Надменный джентльмен по имени Том Трумен{33} (возможно, учитывая особенность имени, Франклин сам был этим джентльменом) на следующей же неделе написал в газету Уильяма Брэдфорда, занимающую более высокое классовое положение, письмо, в котором отрицал намерение обидеть людей. Он обвинил мистера Плейнмена в том, что тот вообразил себя вождем простого люда в городе. Франклин, снова отвечая под псевдонимом мистер Плейнмен, ответил, что он всего лишь «обычный бедный человек», ремесленник, который после рабочего дня «вместо того чтобы отправляться в таверну, находит развлечение в чтении книг в библиотеке по подписке». По существу, он сделал выпад в сторону тех, кто называл себя людьми высшего сорта и «смотрел на приверженцев этой категории с презрением». Хотя Франклин и преуспевал настолько, что при желании мог бы начать изображать из себя аристократа, его по-прежнему воротило от снобизма. Он гордился именем Плейнмен, защищая людей среднего класса[137].

К осени 1740 года Франклин начал немного охладевать к Уайтфилду, хоть это и не коснулось прибыли, которую он получал благодаря публикации его работ. Усилия проповедника, направленные на то, чтобы сделать его верующим кальвинистом, иссякли, а влиятельные покровители среди местных аристократов начали осуждать яркую рекламную шумиху в «Газете».

В ответ на такую критику Франклин напечатал выпуск, отрицающий (неубедительно) любую пристрастность. В нем он переформулировал свои взгляды, впервые поставленные на обсуждение в 1731 году в речи «В защиту печатников», когда писал, что «только если Истина и Заблуждение играют по правилам, первая несомненно победит последнюю».

Но он также включил в этот выпуск письмо священника, критиковавшего «исступленные бредни» Уайтфилда, а после этого опубликовал два памфлета, совершая жестокие нападки на Уайтфилда и тут же давая ответ самого проповедника. Письма в «Газете» Франклина, девяносто процентов которых были благоприятными для Уайтфилда в первые девять месяцев 1740 года, стали наиболее негативными в сентябре, хотя отрывки, написанные Франклином, оставались положительными.

Хоть и с меньшим пылом, в последующие годы Франклин продолжал поддерживать Уайтфилда, и они вели задушевную переписку до самой смерти проповедника в 1770 году.

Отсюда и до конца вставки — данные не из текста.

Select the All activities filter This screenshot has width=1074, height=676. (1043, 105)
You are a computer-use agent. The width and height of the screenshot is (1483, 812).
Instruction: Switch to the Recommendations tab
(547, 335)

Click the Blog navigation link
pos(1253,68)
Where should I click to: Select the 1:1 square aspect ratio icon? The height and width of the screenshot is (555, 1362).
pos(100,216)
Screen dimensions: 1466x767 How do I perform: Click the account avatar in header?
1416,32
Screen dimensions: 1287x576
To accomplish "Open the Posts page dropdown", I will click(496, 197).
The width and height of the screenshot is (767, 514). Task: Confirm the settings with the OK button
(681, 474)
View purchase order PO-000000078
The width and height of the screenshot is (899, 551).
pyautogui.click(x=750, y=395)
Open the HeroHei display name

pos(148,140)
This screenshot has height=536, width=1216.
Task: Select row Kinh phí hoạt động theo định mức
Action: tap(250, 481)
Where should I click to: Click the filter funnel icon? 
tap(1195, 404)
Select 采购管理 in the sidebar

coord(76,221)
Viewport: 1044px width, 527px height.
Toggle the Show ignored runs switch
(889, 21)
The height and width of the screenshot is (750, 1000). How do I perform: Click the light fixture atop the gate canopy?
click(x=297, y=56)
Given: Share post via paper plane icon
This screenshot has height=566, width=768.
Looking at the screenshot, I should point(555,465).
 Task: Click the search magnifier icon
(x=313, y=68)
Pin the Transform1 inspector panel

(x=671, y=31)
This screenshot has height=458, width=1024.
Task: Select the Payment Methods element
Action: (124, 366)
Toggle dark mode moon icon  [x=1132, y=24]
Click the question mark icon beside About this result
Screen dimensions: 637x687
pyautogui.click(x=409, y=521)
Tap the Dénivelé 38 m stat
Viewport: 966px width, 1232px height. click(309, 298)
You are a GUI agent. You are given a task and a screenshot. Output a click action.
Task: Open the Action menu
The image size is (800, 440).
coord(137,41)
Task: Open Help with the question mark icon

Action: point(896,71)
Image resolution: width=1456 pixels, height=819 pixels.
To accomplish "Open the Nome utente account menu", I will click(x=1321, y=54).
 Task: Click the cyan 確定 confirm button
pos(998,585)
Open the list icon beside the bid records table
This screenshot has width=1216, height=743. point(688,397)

В автобиографии, написанной после смерти Уайтфилда, Франклин добавил иронии в теплые воспоминания. Он вспомнил одну службу, на которой, вместо того чтобы сопереживать словам Уайтфилда, Франклин провел время, подсчитывая, насколько далеко слышен его голос. А что касается влияния Уайтфилда на его духовную жизнь, Франклин с не меньшей иронией вспоминал: «Он и в самом деле, бывало, молился о моем обращении, но так и не получил удовлетворения, осознав, что его молитвы услышаны»[138].